R.T. Jones, an investment advisor in St. Louis with about 8,000 clients, has agreements with retirement plan administrators to offer investment advice to participants in those plans via the web.
To log in to the site the participant enters their name, date of birth and social security number, since that is all secret information (Hint: NOT!). In order to do that, the information for a hundred thousand POSSIBLE users was stored on the web server, unencrypted.
The web server, hosted at a third party, had administrative rights limited to two employees (that is a good move). Unfortunately, the server was hacked.
RTJ hired a forensics company to assess the damage. The investigators concluded that the hack came from multiple IP addresses in mainland China, but that the logs had been destroyed and therefore, there was no way to tell what the hackers took, if anything.
This wasn’t a great outcome, so RTJ hired another firm to see if they could provide a better assessment, but they could not. In the end, RTJ notified all 100,000 people that their information had been breached.
In hindsight it seems obvious that using your birth date and social as a login is not a great thing to do.
In addition, storing that data unencrypted was not wise, but since the administrative credentials got compromised, the outcome would have been the same whether it was encrypted or not.
The fact that they had information for all possible customers instead of only the few that chose to avail themselves of RTJ’s advice is also a problem.
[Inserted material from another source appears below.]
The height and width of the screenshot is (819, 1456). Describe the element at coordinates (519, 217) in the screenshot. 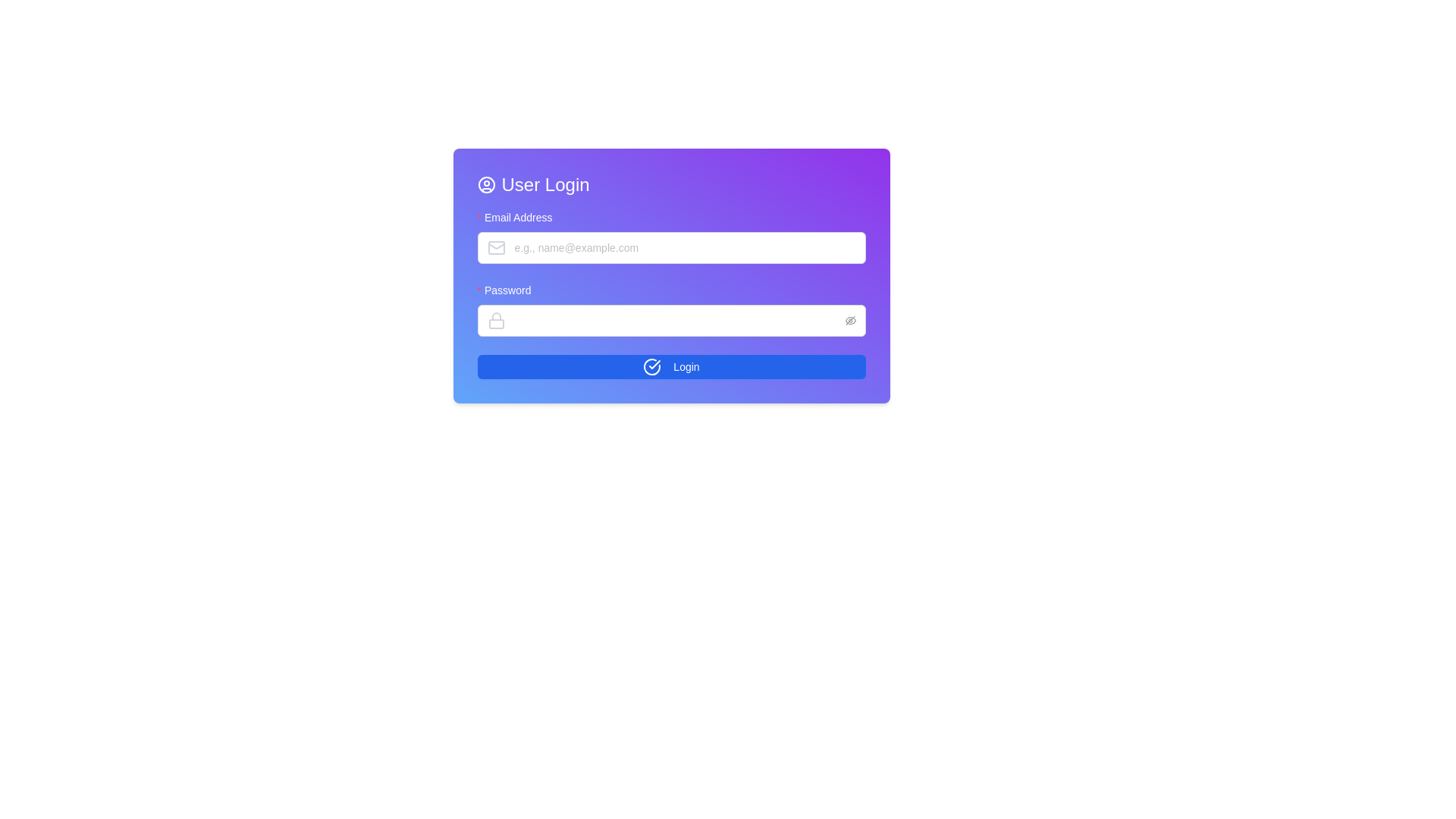

I see `the 'Email Address' text label, which is styled with medium font weight and white color, located on a purple background above the input field in the login panel` at that location.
As the SEC investigated, it turned out that RTJ did not have written security policies, did not conduct periodic risk assessments, did not use a firewall to protect the web server with the client data on it and other measures that would be reasonably expected.
In the end, the SEC sanctioned them, fined them $75,000 and issued a cease and desist regarding every violating rule 30 (a) of regulation S-P (safeguarding customer information).
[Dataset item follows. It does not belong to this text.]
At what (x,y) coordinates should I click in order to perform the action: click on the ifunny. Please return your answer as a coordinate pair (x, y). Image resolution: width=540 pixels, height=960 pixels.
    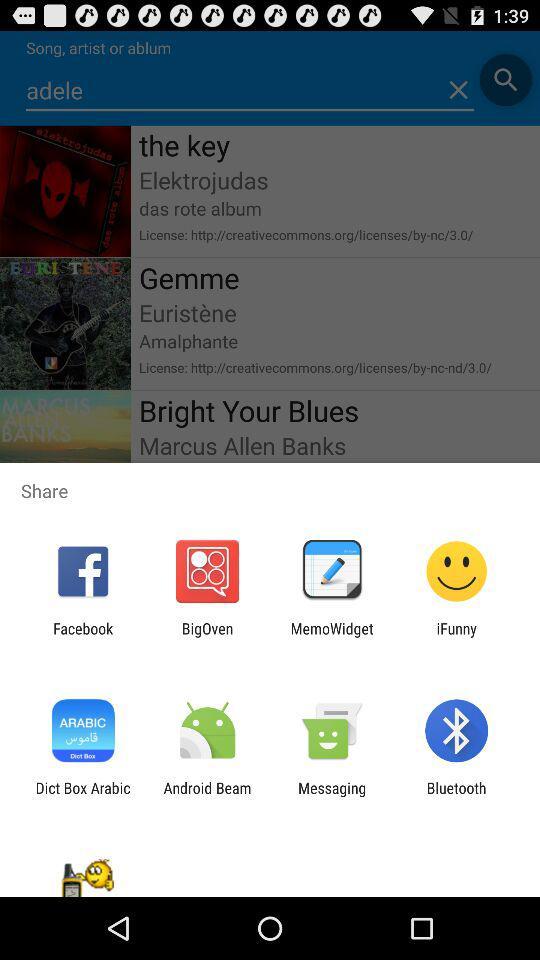
    Looking at the image, I should click on (456, 636).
While marketing people say that there is no such thing as bad publicity, this is probably an exception to that saying.
The bad news here is that 92,000 of the people who’s information was compromised were not even customers of RTJ. The plan administrators had provided that information to RTJ as a service to the participants.
Some attorneys are saying that this action along with issuing the risk alert that they issued last week marks a new age for the SEC and that they plan to more aggressively go after brokers and advisers that do not protect customer information.
Information for this post came from the SEC web site.